#### Material provided ####
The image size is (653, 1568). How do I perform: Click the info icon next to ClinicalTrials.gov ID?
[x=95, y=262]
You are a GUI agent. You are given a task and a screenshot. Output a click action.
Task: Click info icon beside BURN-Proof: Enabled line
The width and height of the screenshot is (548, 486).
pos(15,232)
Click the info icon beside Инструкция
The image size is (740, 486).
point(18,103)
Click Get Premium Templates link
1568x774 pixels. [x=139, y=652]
####
#### Material provided ####
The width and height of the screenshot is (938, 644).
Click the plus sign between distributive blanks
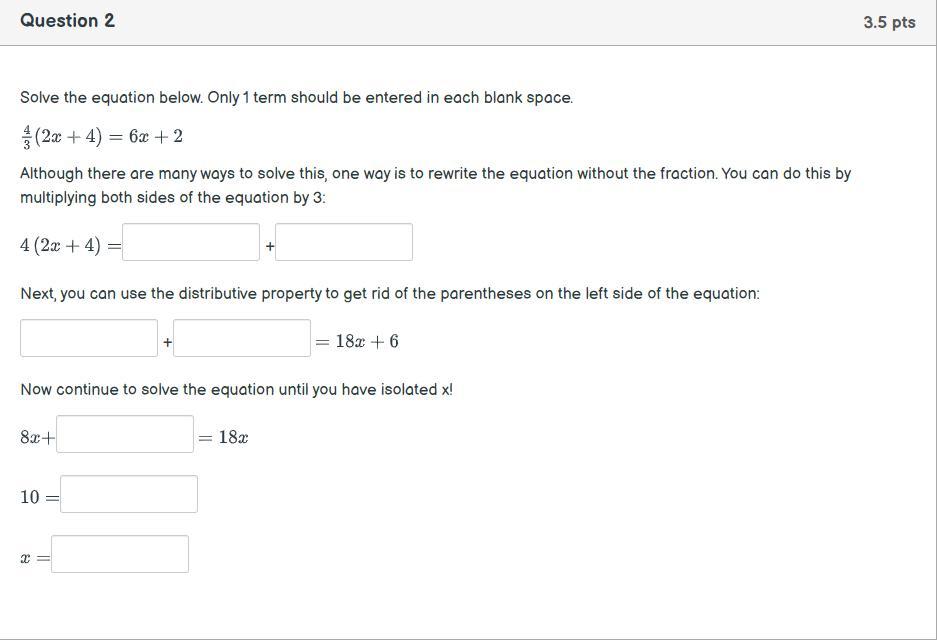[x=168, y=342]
####
#### Material provided ####
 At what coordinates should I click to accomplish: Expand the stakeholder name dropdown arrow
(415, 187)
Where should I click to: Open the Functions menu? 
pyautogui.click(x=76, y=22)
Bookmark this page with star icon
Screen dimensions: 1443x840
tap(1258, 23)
####
→ Directions for this task
Turn the lines of the records that start with the line containing "At what coordinates" and end with the line containing "pyautogui.click(x=76, y=22)", both included, into a JSON list of strings with one string per line and no blank lines.

→ Answer in full
[
  " At what coordinates should I click to accomplish: Expand the stakeholder name dropdown arrow",
  "(415, 187)",
  "Where should I click to: Open the Functions menu? ",
  "pyautogui.click(x=76, y=22)"
]